Compiere questa inclusione significa essere disposti ad ascoltare e ad accogliere la verità che sta in ciascuno e agire significa essere disposti a creare insieme.

Quest’aspetto lo approfondirò meglio più avanti. Adesso vorrei, invece, mostrare come tutte le varie motivazioni che sono addotte normalmente quando s’inizia un processo deliberativo, o in generale partecipativo, siano in fondo legate a un riemergere della realtà come una rete d’interdipendenza o causazione reciproca, anche se quasi mai se ne ha coscienza.

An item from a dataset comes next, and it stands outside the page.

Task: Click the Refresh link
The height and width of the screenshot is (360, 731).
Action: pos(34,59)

Per fare questo parto da quanto afferma L. Bobbio, sulle motivazioni che inducono ad aprire un processo inclusivo, che riporto qui sotto:

“L’ipotesi di avviare un processo decisionale inclusivo andrebbe messa in cantiere, quando possiamo aspettarci che non riusciremo ad

arrivare a una decisione oppure che le decisioni che prenderemo non saranno messe in pratica o lo saranno a costo di grandissimi sforzi e difficoltà.

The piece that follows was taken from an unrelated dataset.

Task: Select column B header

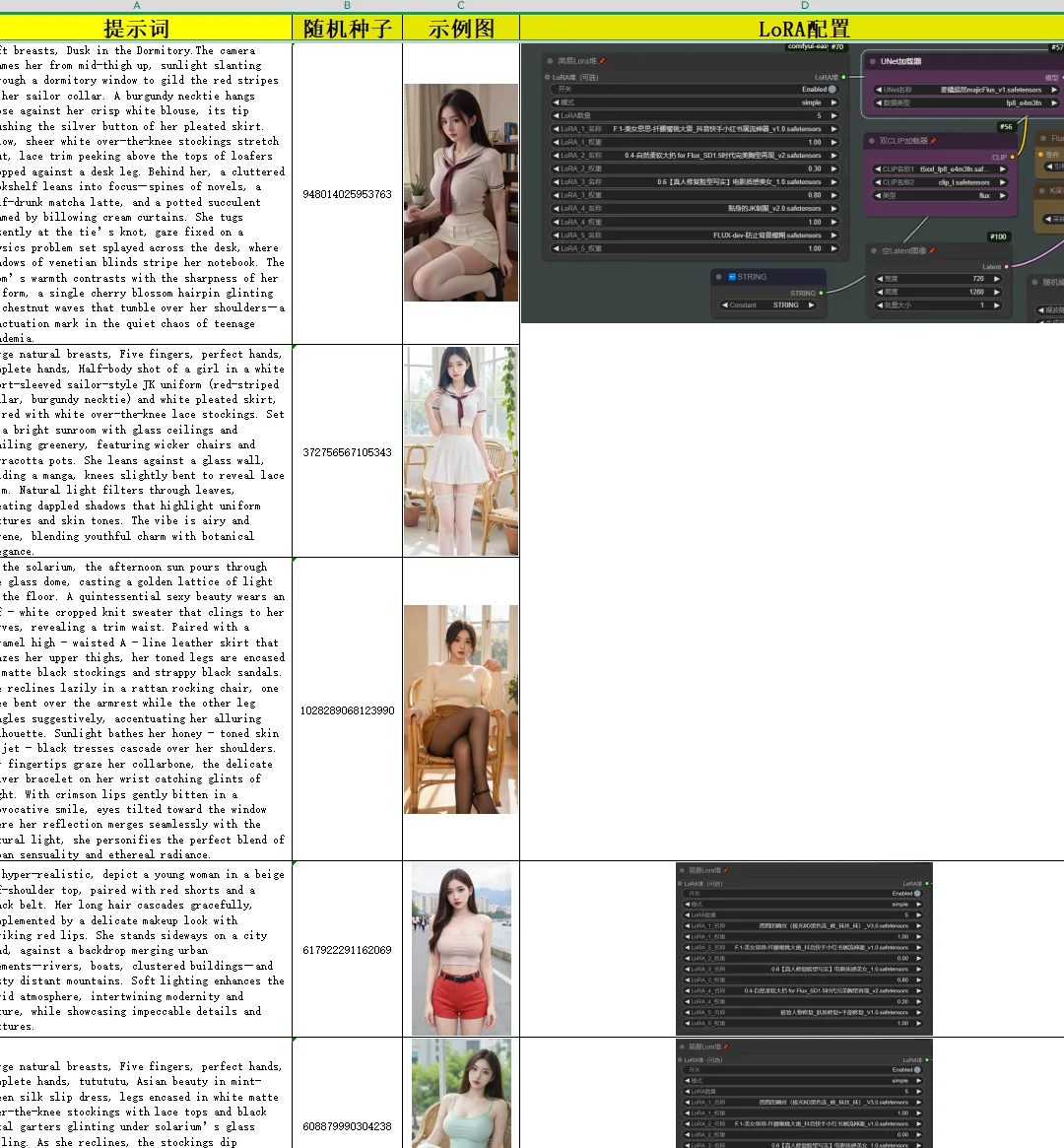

Possiamo aspettarci di non riuscire a prendere una decisione, per esempio,

• perché i gruppi che la contrastano sono forti, ben organizzati e possono esercitare una notevole influenza sull’arena politica (la giunta, il consiglio, i partiti di maggioranza, ecc.);

• perché ci manca qualcosa che è detenuto da altri (competenze legali, risorse finanziarie, informazioni, competenze tecniche, ecc.).

Possiamo aspettarci di non riuscire a mettere in pratica la nostra

decisione, per esempio,

• perché i gruppi che si riterranno colpiti riusciranno a mettere i bastoni tra le ruote e a bloccare o snaturare il processo di attuazione; • perché le nostre scelte risulteranno troppo astratte rispetto alla situazione o basate su informazioni imprecise e si apriranno difficoltà di ogni genere quando passeremo alla pratica;

• perché mancherà la cooperazione di attori che, non essendo stati coinvolti nella decisione, non avranno sufficiente motivazione per collaborare con noi.”

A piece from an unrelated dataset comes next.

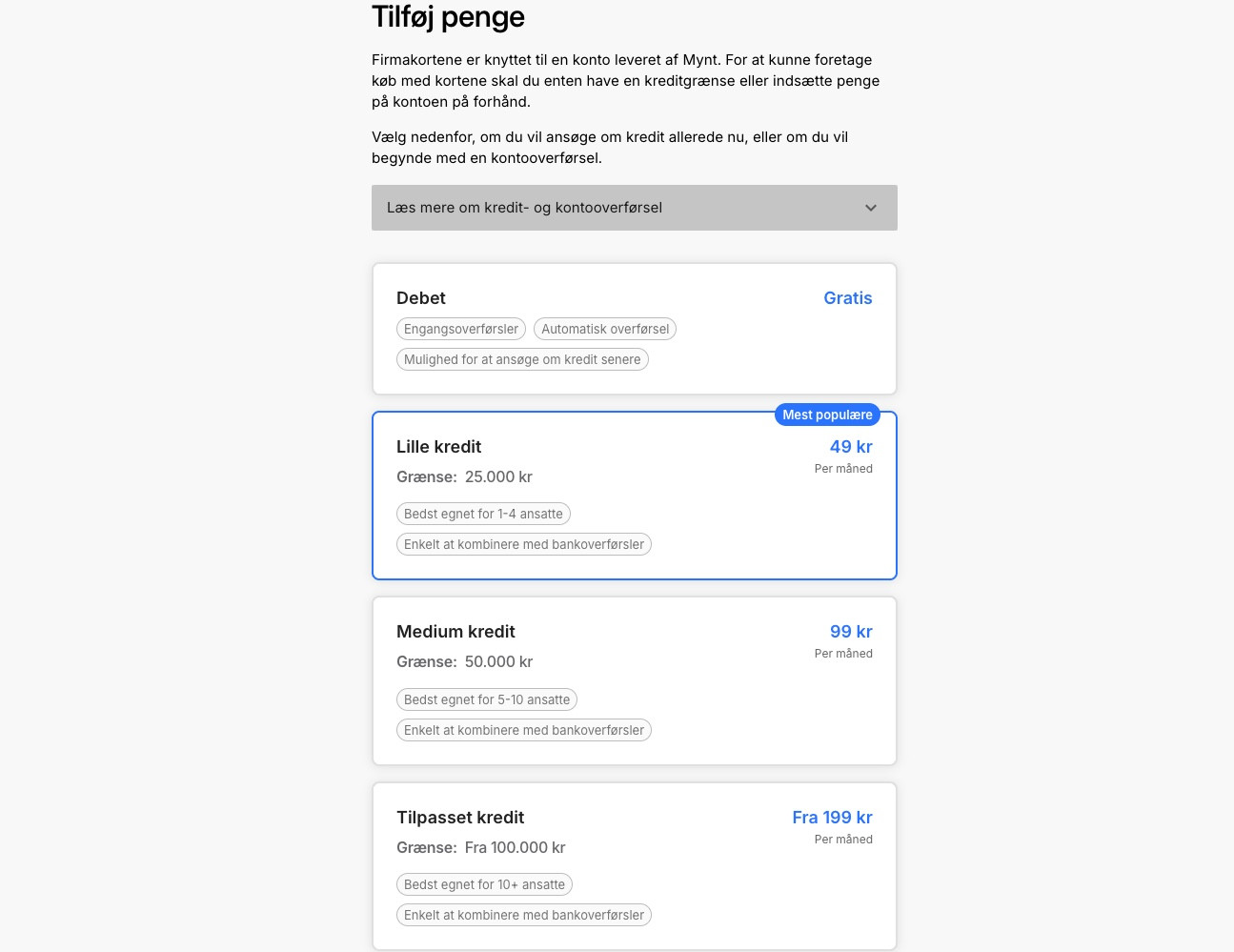
Task: Click the '99 kr' monthly price
Action: pyautogui.click(x=850, y=632)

Il fatto di non riuscire a prendere una decisione perché ci sono gruppi che lo contrastano è un segno che esistano interessi che non possono essere trascurati senza provocare delle conseguenze, che portano chi li detiene a reagire in un modo o in un altro, e ciò crea l’esigenza di includerli. Mentre il non riuscire a mettere in pratica le scelte fatte perché manca qualcosa, o perché le scelte saranno troppo astratte rispetto alla situazione, rende evidente il nostro essere in un sistema nel quale non possiamo comprendere o cambiare la situazione senza gli altri, proprio perché la realtà è fatta da tutti gli elementi e dalle relazioni tra tutti.